Everyone should have received either a "Still reading after one." or a critique form by now. If you haven't, either post here with the title of your book, or use the contact form on my website to let me know.

A lot of interesting projects this year. Some were very hard to say no to, and one or two I might not say no to at all. Between the Winter Workout and cleaning out the regular slush pile (which is filling up again) I'm pretty certain well over a million words have passed my eyes in the last month.

Thank you all again for taking part.
onyxhawke: (Default)
( Feb. 6th, 2008 10:31 pm)
Wow! What a response, it looks like there's about a twenty five percent increase over last year. And quality wise, i think the percent that made it past chapter one is almost absurdly high. Right now, I'm probably going to do the one that's open and then call it a day. Yes I know I'm a slacker, only about twenty six so far since midnight. Unfortunately, I'm starting to get incoherent even for me. At this point I'm too tired to give more than one or two more a fair read.

One the subject of submissions that have made it past one chapter, I would prefer if you each gave me forty five days from the day you receive notice to either offer my services or give a rejection from something past the first chapter.

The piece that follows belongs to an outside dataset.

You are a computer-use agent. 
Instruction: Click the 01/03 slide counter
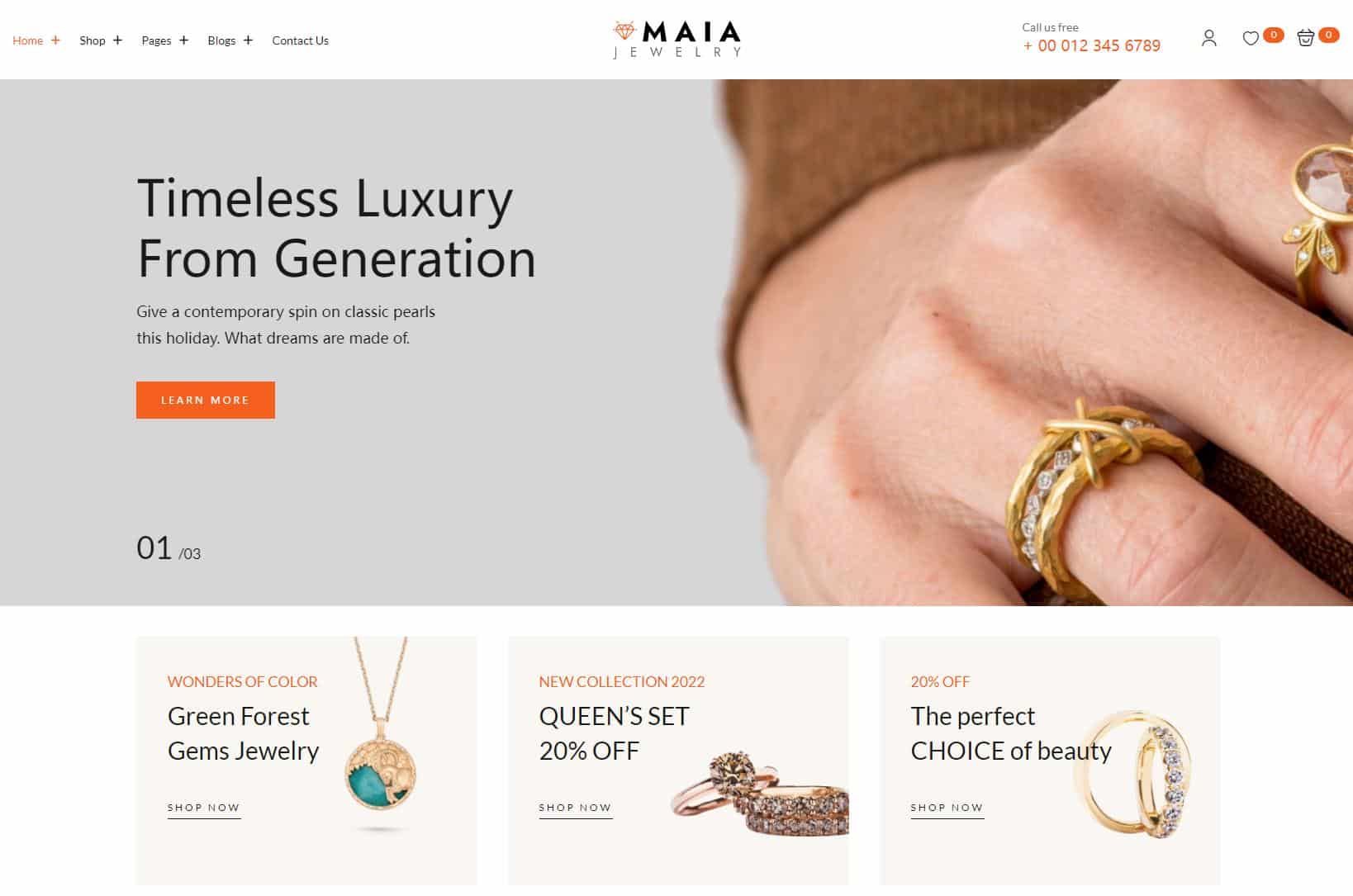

And while i make no money for saying it: Svedka vodka is nice.

I should get to at least the first chapter of everyone I haven't at least done the first chapter for tomorrow or Friday the latest. After everyone's first chapter has been read I will start those that have been held back in earnest. Please note that this applies to the submissions sent to the WW@onyxhawke.com email address and not to the ones sent to the regular box, those i should be reading again in two weeks or so.
Well, my slushing muscles are in good shape, I'm working at something comfortably over one sub per hour. So far there's been nothing wretched, and nothing that made me struggle to finish the chapter. When I get a chance tomorrow or so I'll probably go over any common issues with the submissions.
onyxhawke: (Default)
( Feb. 5th, 2008 08:19 pm)
We are now under four hours from when I start reading. The turnout is looking like it will be even better than last year. Better still it looks like a better mix of genres as well. I'm well stocked with submissions, coke, vodka, mixers, and and junk food. There's chicken in the fridge, and chili in the crockpot.

So, since i'm feeling obscenely generous, an amazing thing given that I'm still sober...for anyone who has submitted, who couldn't decide what to send. Go ahead, send a second if you have it, but it may not be in the same world and must also follow all guidelines.
Let the madness begin. The Winter Workout is here and you may now submit. You may also tell ten friends, or even twenty.

Cheers,

Mike
.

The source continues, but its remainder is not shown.